Sì, la realtà virtuale può contribuire a curare la dipendenza dal gioco d’azzardo. Si tratta di un approccio terapeutico che si sta sperimentando con successo in Alto Adige, presso il centro di Bad Bachgart.
Ci spiega tutto Doris Thaler, psicoterapeuta specializzata in Disturbo da Gioco d’Azzardo:
«Abbiamo registrato un video tridimensionale ad alta definizione in una sala da gioco in Svizzera, così da riprendere l’azione del gioco alla slot machine in tutte le sue caratteristiche».
Il video infatti è molto coinvolgete e ancora di più lo diventa quando viene fruito tramite il visore della realtà virtuale.
In questo modo viene ricreata un’esperienza immersiva.
«Sotto la guida dello psicoterapeuta, la persona con Disturbo da Gioco d’Azzardo rivive l’esperienza di gioco e ne prova il desiderio. Di fatto induciamo il craving».
Non si tratta di una terapia da proporre in modo isolato, ma di «un trattamento utile a coadiuvare il percorso psicoterapeutico classico. La VR può essere utilizzata anche per trattare disturbi d’ansia, fobie e sentimenti generalizzati di insicurezza».

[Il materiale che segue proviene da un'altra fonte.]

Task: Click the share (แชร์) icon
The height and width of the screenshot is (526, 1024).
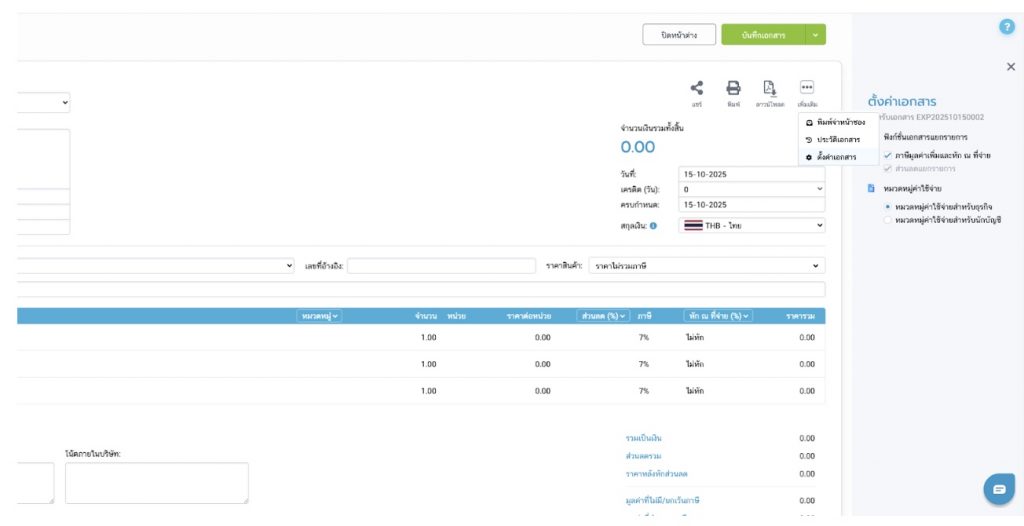Action: pos(697,88)
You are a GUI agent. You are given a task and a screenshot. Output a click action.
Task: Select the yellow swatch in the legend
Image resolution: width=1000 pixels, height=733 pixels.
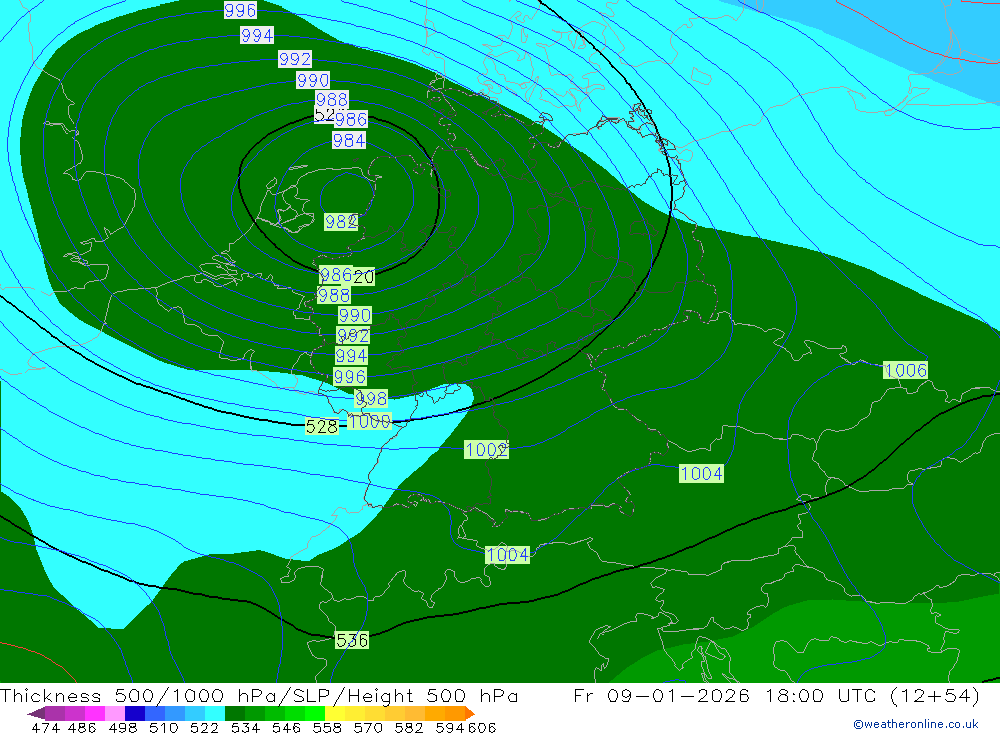pyautogui.click(x=335, y=714)
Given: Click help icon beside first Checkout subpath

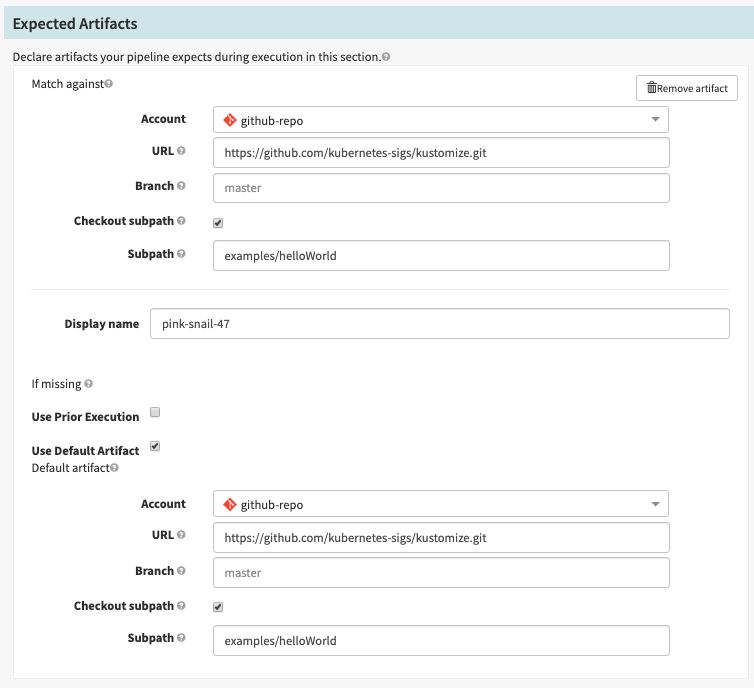Looking at the screenshot, I should pos(181,220).
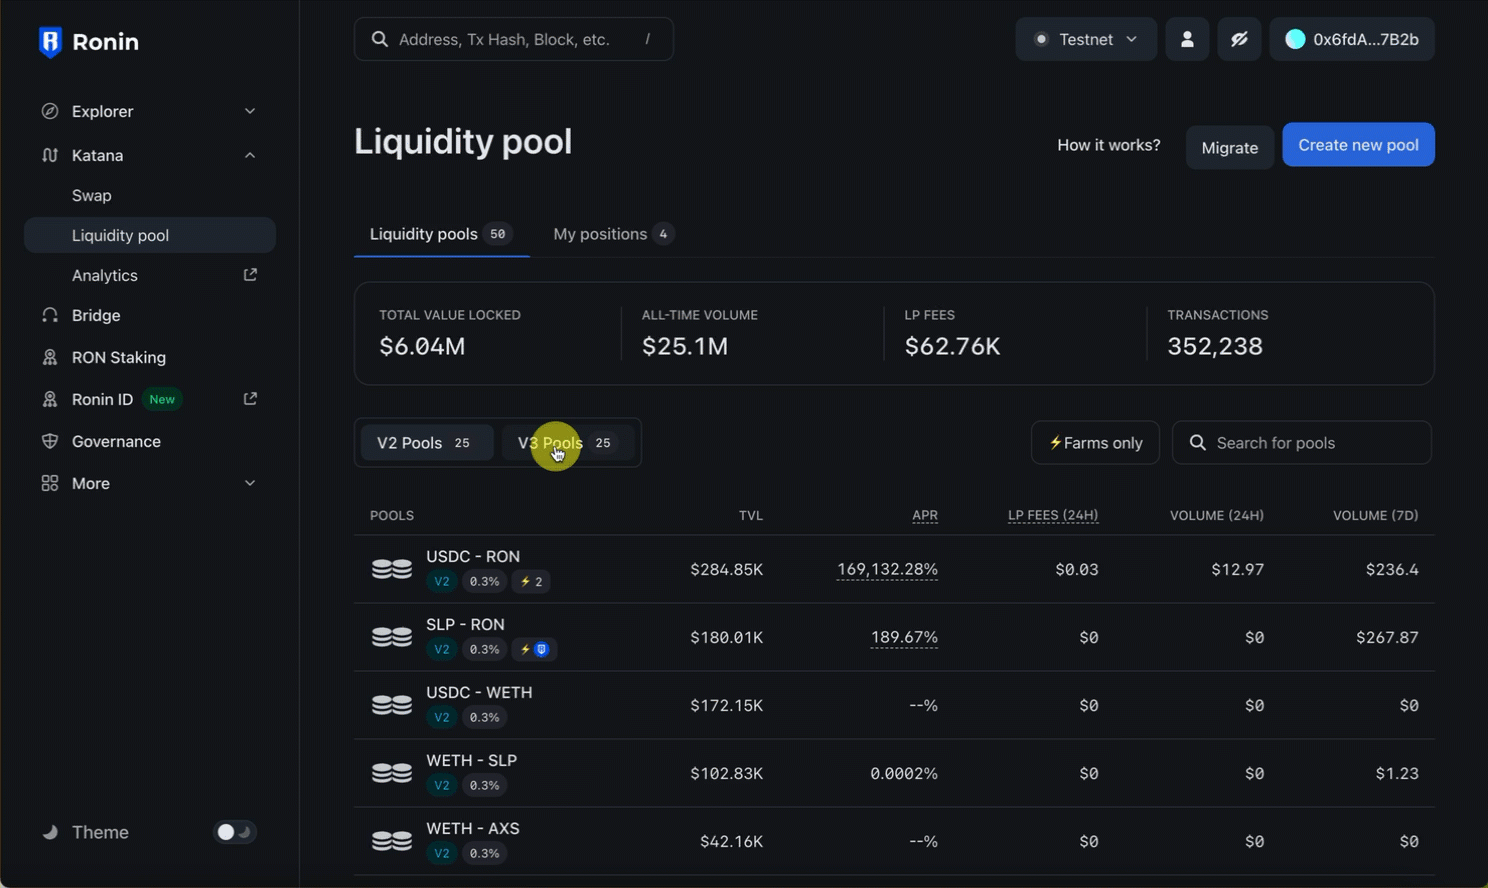This screenshot has height=888, width=1488.
Task: Click the hide balance eye-slash icon
Action: 1239,39
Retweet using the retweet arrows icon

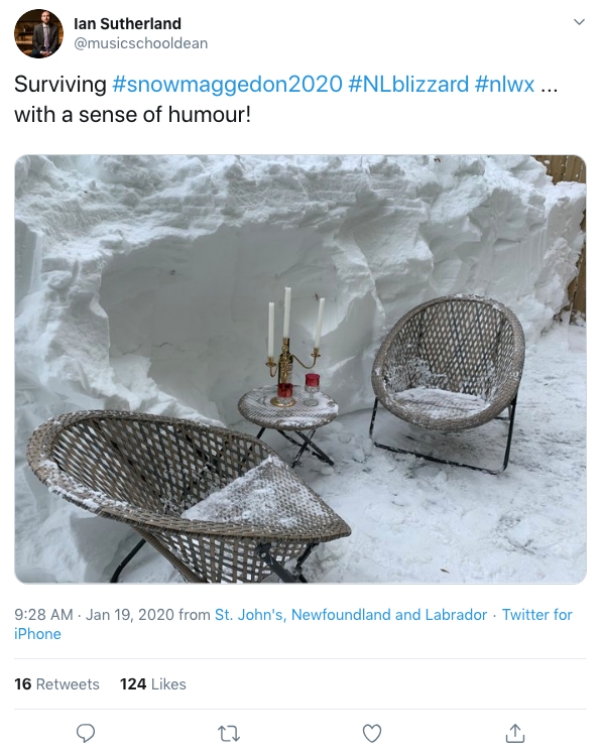pos(229,734)
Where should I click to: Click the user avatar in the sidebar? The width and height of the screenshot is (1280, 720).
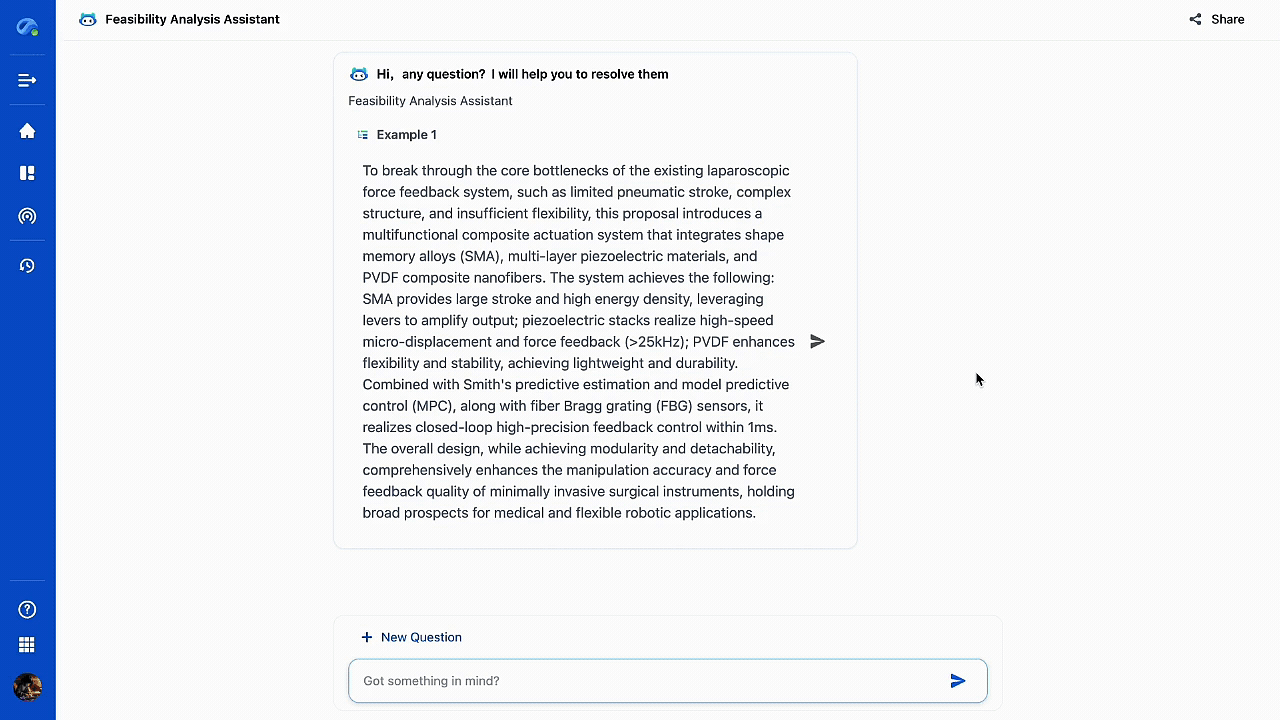pyautogui.click(x=27, y=687)
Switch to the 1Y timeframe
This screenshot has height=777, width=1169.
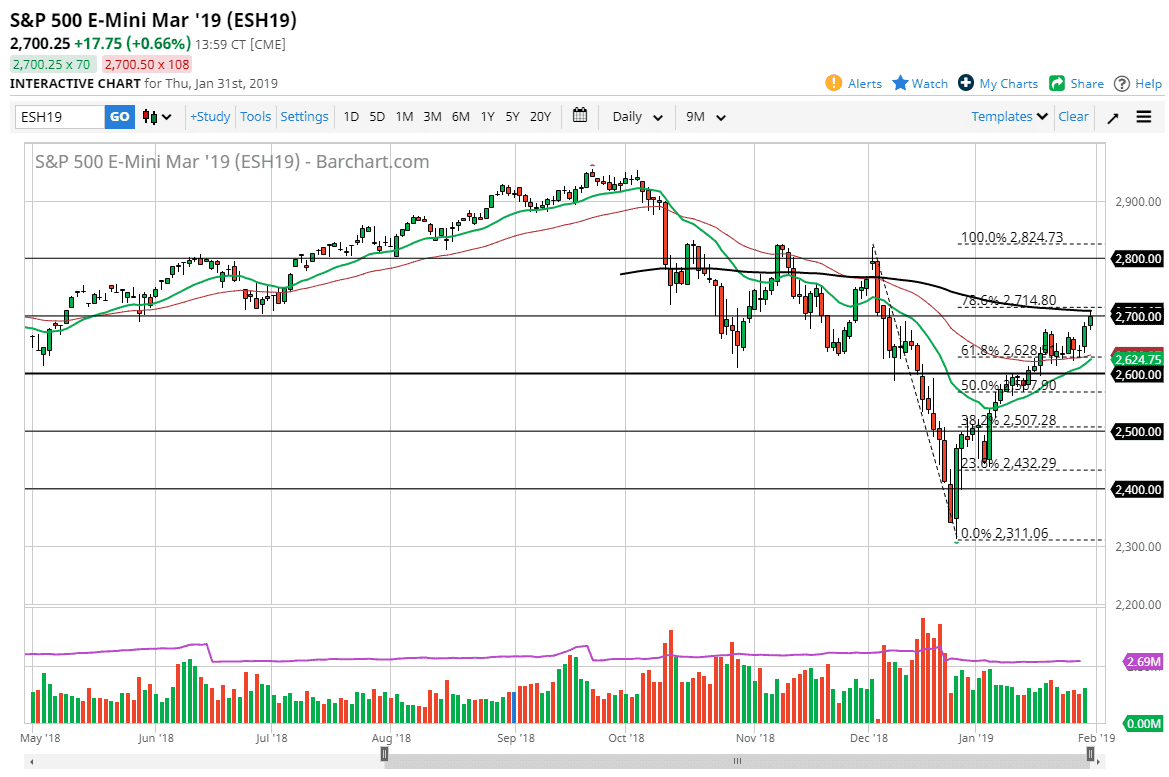pyautogui.click(x=487, y=116)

Il craving è il desiderio improvviso e incontrollabile di assumere una sostanza psicoattiva (droga, alcol) o un particolare alimento o di replicare un comportamento additivo come giocare d’azzardo. Il craving si verifica sia quando si è in fase di dipendenza attiva sia quando si sta affrontando un percorso di recupero. Nel caso del gioco d’azzardo il craving può essere attivato, se il giocatore viene esposto a sollecitazioni come una pubblicità sul gioco d’azzardo o dalle luci, suoni, colori di una slot machine.
A cosa serve provocare il craving?
È utile per lavorare sull’emotività che si è scatenata a causa del gioco e sui pensieri ad essa legati. Questo trattamento viene eseguito solo per i pazienti residenti nella nostra comunità terapeutica e che quindi vivono in una situazione protetta.
Cosa succede durante questa terapia?
Il giocatore o la giocatrice, sotto lo stimolo del craving, sono in quello che chiamano il ‘flusso’ che facilità la verbalizzazione. Quindi i pazienti ci raccontano che cosa provano e che cosa pensano. Questo permette a noi terapisti di aiutare a correggere pensieri e comportamenti, come per esempio la false credenze o le azioni dovute a bias cognitivi. Lavoriamo dunque sia con la razionalità che con l’emotività.
Quali sono i riscontri dei pazienti?
Positivi, perché dicono che questo tipo di terapia dà loro la sensazione di poter controllare gli impulsi. Infatti, se prima il craving era incontrollabile, in questo modo imparano a gestirlo. In situazione di rischio di ricaduta, il ricordo di questa terapia e i meccanismi che fa scattare, diventano strumenti che li aiutano a gestire la situazione. La realtà virtuale ci permette dunque il trasferimento di un’esperienza su cui si può lavorare in sicurezza. Va sottolineato che al momento usiamo il visore solo per i giocatori e le giocatrici di slot machine. Per ogni tipologia di gioco andrebbero prodotti video ad hoc.
Pensate di realizzare altri video?
Sì, così da coprire non solo tutti i giochi d’azzardo, ma anche tutto il ventaglio delle dipendenze comportamentali e da sostanza.
Si tratta di una terapia costosa?
No, di fatto si tratta di un visore, dunque di una tecnologia accessibile. Certo servono dei fondi come sempre, ma nulla di particolarmente oneroso.